Tomé aquel libro alimentado por la curiosidad. Estaba en buen estado a pesar de dormir a la intemperie. Lo hojee por encima y entre sus páginas hallé una nota un tanto peculiar que decía: “Lléveme con los Quinteros, y Dios dirá”. Sonreí al instante ¿se trataba quizá de un juego? Juguemos pues.
Entre árboles del amor y buganvillas me adentré con libro en mano, en el espacio de aquellos dramaturgos, la Glorieta de los Hermanos Álvarez Quintero, cual emisario, prestándome por entero a aquella mágica aventura. Me acomodé entre amplios bancos donde el colorido de sus azulejos hacían de esa plazuela un rincón acogedor. Unos anaqueles custodiaban una pequeña fuente de cerámica. Pensé que era el lugar idóneo de entrega, cuando me disponía a ello, una pequeña de no más de diez años, me interrumpió y cual trueque, me pidió entre súplicas cambiarlo por el suyo. No pude más que aceptar, sin querer infringir las reglas del juego, aunque el libro, verdaderamente, había llegado a su destino.
En un remanso de paz, eché un vistazo a mi nuevo ejemplar, inspeccionando en su interior, en busca de otra anhelada nota, pero sin rastro de ella. La diversión se desvaneció al instante. Sin embargo, cuando lo coloqué finalmente en el anaquel, una hoja un tanto peculiar cayó al suelo. Se trataba de una hoja disecada. Era preciosa, de un color dorado verdoso, su fragilidad me puso en alerta y tan solo quise devolverla a su lugar, entre aquellas páginas, justo de donde salió. Cuando me disponía a colocarla, una diminuta palabra grabada en el nervio central de aquella hoja me llamó la atención, “Machado”. Supe entonces, que el juego no había acabado.
Y me centré en mi nuevo destino, Glorieta de los Hermanos Machado. De un mármol rosado, una coqueta fuente lucía entre mosaicos. Un contorno de árboles imponentes te daban la bienvenida. Sentada sobre el banco me apoyé sobre aquel respaldo de hierro y contemplé tan precioso recinto. Tenía que abandonar el libro a su suerte, en su adecuada instancia, dando por hecho que se trataba de mi última partida. Ningún libro me acuciaba, el reposo y la calma me acogieron y me dejé llevar.
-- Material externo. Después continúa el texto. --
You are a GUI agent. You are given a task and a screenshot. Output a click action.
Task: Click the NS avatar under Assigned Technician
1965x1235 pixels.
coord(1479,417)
Aquella tarde me dejé sorprender por pura casualidad, con una idea cautivadora. Los libros por sí mismos interactuaban en pleno Parque de María Luisa junto a la madre naturaleza, con todo aquel que mostrara un ápice de interés por tomarlo en sus manos.
Encantadora experiencia que endulcé con una café recopilando los mejores momentos. Tomé mi sobre de azúcar y leí su sabia frase inscrita, sonriente y cómplice:
“…sólo se pierde lo que se guarda; sólo se gana lo que se da” de Antonio Machado.
Yo sin duda, gané. Aunque aún me quedaba algo por hacer. Saqué de mi bolso, el libro que durante semanas me había acompañado y confidente de mi misma, introduje la que sería mi partida. ¿Jugáis?